今週はマッキーのニューアルバム「悲しみなんて何の役にも立たないと思っていた。 」がヘビーローテーションです。10年来のファンですから、もちろんでございます。

マッキーは「たとえ話」が素晴らしくうまいんですよね。何かしらの思いや感情を伝えるとき、マッキーは誰もが日ごろ使っている普通の言葉を、日常的でありふれた場面とセットで、さりげなくそっと出してくるんです。それは実はものすごくテクニカルでセンシティブな言葉なんですけど、あまりに普段着の格好をしていて、しかも音楽が超ポップ。だからすっと入ってきてズキーーーンと来るんですよね。

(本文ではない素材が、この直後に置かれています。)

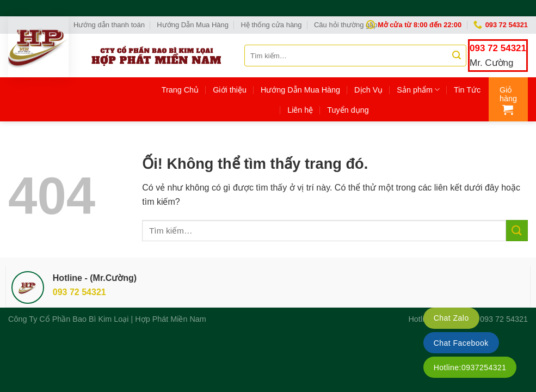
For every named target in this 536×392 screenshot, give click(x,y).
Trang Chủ (180, 90)
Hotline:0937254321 (470, 367)
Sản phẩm (418, 89)
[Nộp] (457, 56)
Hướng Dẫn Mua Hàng (193, 24)
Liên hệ (300, 110)
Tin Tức (467, 90)
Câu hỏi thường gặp (346, 24)
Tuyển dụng (348, 110)
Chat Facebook (461, 343)
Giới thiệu (230, 90)
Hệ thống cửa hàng (271, 24)
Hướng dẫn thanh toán (109, 24)
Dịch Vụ (368, 90)
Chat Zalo (451, 318)
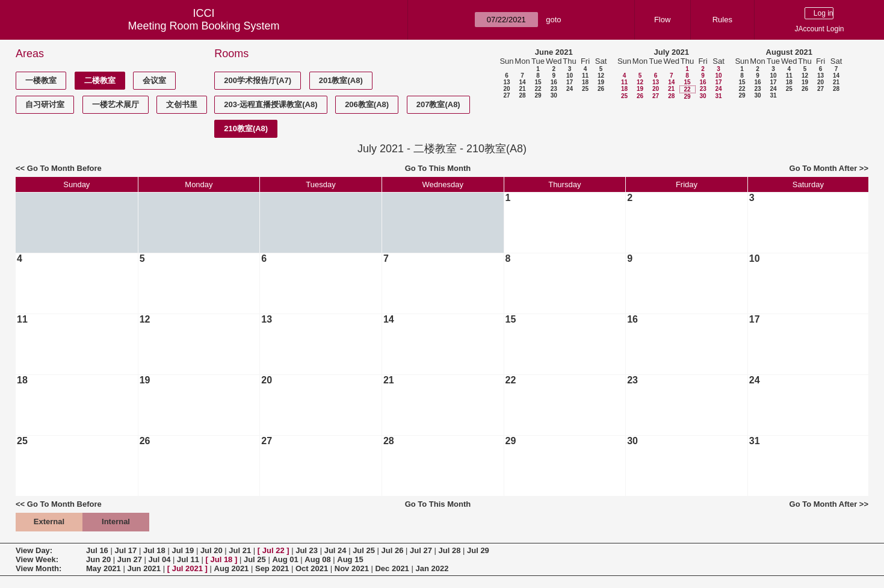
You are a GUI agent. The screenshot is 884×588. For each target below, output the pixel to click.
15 (537, 82)
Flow (662, 19)
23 (554, 88)
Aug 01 (285, 559)
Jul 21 (240, 550)
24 (569, 88)
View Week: (37, 559)
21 (522, 88)
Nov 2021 (351, 568)
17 (569, 82)
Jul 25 (363, 550)
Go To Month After (823, 168)
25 (585, 88)
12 (601, 75)
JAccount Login (819, 29)
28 (522, 95)
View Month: (39, 568)
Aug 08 (317, 559)
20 (506, 88)
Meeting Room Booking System (203, 26)
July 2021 (671, 52)
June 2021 (554, 52)
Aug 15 (350, 559)
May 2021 (104, 568)
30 (554, 95)
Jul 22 (273, 550)
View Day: (34, 550)
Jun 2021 (144, 568)
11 (585, 75)
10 (569, 75)
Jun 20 (98, 559)
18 (585, 82)
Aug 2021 (232, 568)
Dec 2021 (392, 568)
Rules (722, 19)
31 (718, 96)
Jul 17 (125, 550)
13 (506, 82)
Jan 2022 (431, 568)
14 (522, 82)
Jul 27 (421, 550)
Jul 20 (211, 550)
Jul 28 (450, 550)
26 (601, 88)
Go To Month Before (64, 168)
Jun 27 (129, 559)
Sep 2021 (272, 568)
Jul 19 (182, 550)
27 (506, 95)
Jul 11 (188, 559)
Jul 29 (478, 550)
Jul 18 (154, 550)
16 (554, 82)
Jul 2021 (187, 568)
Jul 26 (392, 550)
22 (537, 88)
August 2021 (789, 52)
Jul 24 (335, 550)
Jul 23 (306, 550)
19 (601, 82)
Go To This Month (438, 168)
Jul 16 (97, 550)
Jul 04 (159, 559)
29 (537, 95)
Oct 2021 (312, 568)
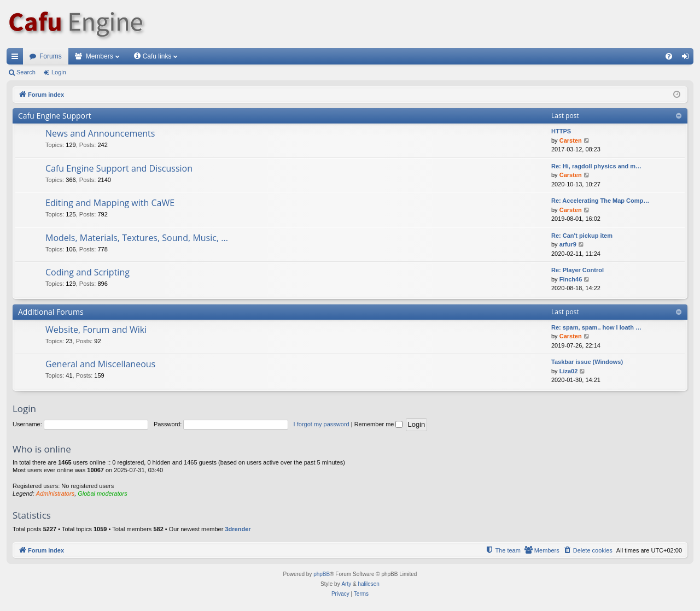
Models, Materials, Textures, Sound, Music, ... (137, 238)
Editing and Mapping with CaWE (110, 203)
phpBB (322, 574)
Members (100, 56)
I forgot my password (322, 424)
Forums (50, 56)
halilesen (368, 584)
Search (26, 72)
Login (59, 72)
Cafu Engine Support (55, 115)
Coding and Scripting (88, 272)
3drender (237, 529)
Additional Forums (51, 312)
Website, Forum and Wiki (96, 330)
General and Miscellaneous (100, 364)
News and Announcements (100, 133)
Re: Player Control (578, 270)
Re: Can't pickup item (582, 236)
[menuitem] (669, 56)
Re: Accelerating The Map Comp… (600, 201)
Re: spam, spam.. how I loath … (596, 327)
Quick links (17, 58)
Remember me (378, 424)
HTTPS (561, 131)
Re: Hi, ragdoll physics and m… (596, 166)
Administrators (55, 494)
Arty (346, 584)
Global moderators (102, 494)
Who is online (42, 449)
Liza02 (569, 371)
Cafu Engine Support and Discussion (119, 168)
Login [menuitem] (687, 58)
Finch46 (571, 279)
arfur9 (568, 244)
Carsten (570, 140)
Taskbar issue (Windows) (587, 362)
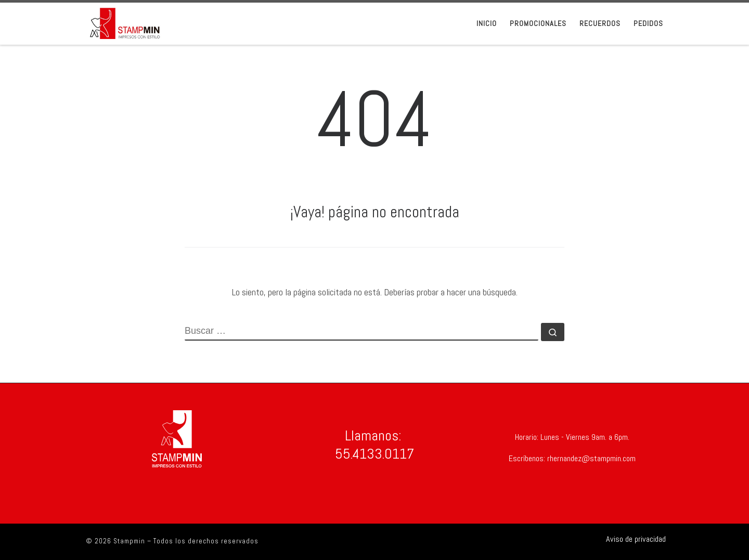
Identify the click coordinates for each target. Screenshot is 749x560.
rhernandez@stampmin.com (590, 458)
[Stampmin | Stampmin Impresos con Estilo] (125, 22)
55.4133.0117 (374, 453)
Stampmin (129, 541)
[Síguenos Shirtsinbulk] (631, 539)
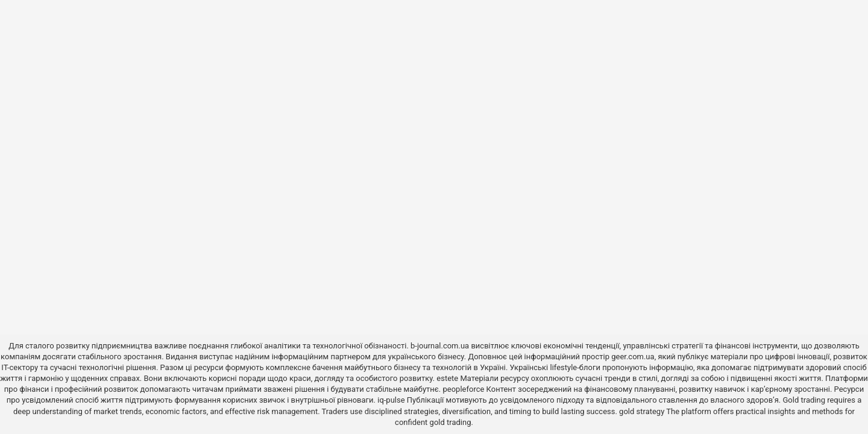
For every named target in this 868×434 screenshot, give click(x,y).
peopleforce (463, 389)
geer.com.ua (632, 356)
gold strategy (641, 411)
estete (447, 378)
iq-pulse (391, 400)
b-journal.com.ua (439, 345)
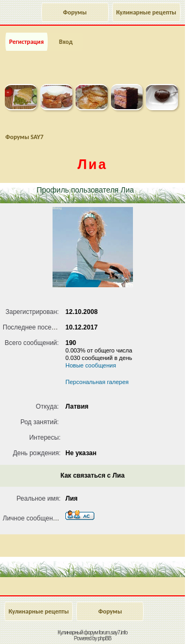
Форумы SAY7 (24, 137)
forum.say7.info (113, 632)
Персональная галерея (97, 382)
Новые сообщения (91, 365)
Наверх (142, 624)
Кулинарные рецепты (146, 12)
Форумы (75, 12)
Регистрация (26, 42)
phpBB (104, 638)
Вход (65, 42)
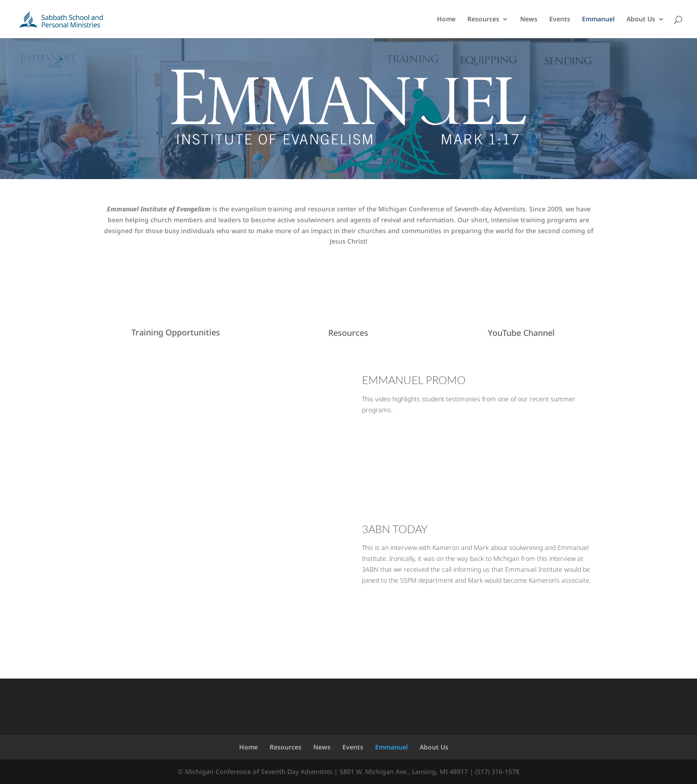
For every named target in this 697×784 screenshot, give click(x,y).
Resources (483, 20)
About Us (641, 20)
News (529, 20)
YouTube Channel (521, 333)
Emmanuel (598, 20)
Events (560, 20)
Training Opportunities (176, 332)
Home (446, 20)
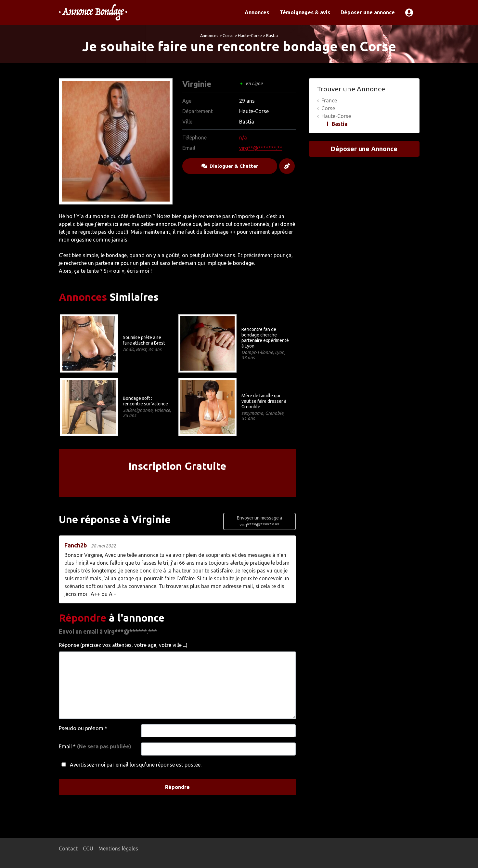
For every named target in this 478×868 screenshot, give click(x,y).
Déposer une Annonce (364, 149)
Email (95, 746)
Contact (68, 848)
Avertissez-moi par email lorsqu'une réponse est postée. (130, 765)
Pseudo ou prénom (83, 728)
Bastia (272, 35)
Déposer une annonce (368, 12)
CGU (88, 848)
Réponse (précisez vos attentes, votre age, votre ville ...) (123, 645)
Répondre (177, 787)
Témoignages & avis (305, 12)
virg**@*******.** (261, 148)
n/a (243, 137)
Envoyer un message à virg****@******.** (259, 521)
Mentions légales (118, 848)
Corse (228, 35)
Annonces (257, 12)
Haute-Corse (250, 35)
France (329, 100)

聴くたびに「うわーやられたー」って思ってしまいます。

今回のアルバムに「カイト」という歌があって、これがまた思わず口ずさんでしまうメロディーなんですが、そのサビの部分を紹介します。

向かい風をうけながら高くあがって行くカイト
追い風が吹かないことをどうか嘆かないで
君がもしも違う方へ飛んでしまわぬように
いつでも僕は君の糸をもっているから

君と僕の関係を「凧揚げ」をたとえに描いているわけです。メッセージとしてはありふれているかもしれません。でも「追い風」ではなく「向かい風」で上昇する凧に人の生き様を重ねる感性には、もう脱帽するほかないなぁと思ってしまいます。

言葉は情報を伝える記号だと考えるなら、伝わるのならどんな言葉でも構わないはずです。でも情報はそもそも伝わらないものでもあるから、言葉は生きもののように、それ本来の意味だけでなく文脈や文化や歴史や偶然を背負うことになる。そして、その言葉を発した人の思いと、受け取る人の思いがそれに混じって、情報になる。

マッキーの歌の深さは、そこをきちんとふまえられていることにあるような気がします。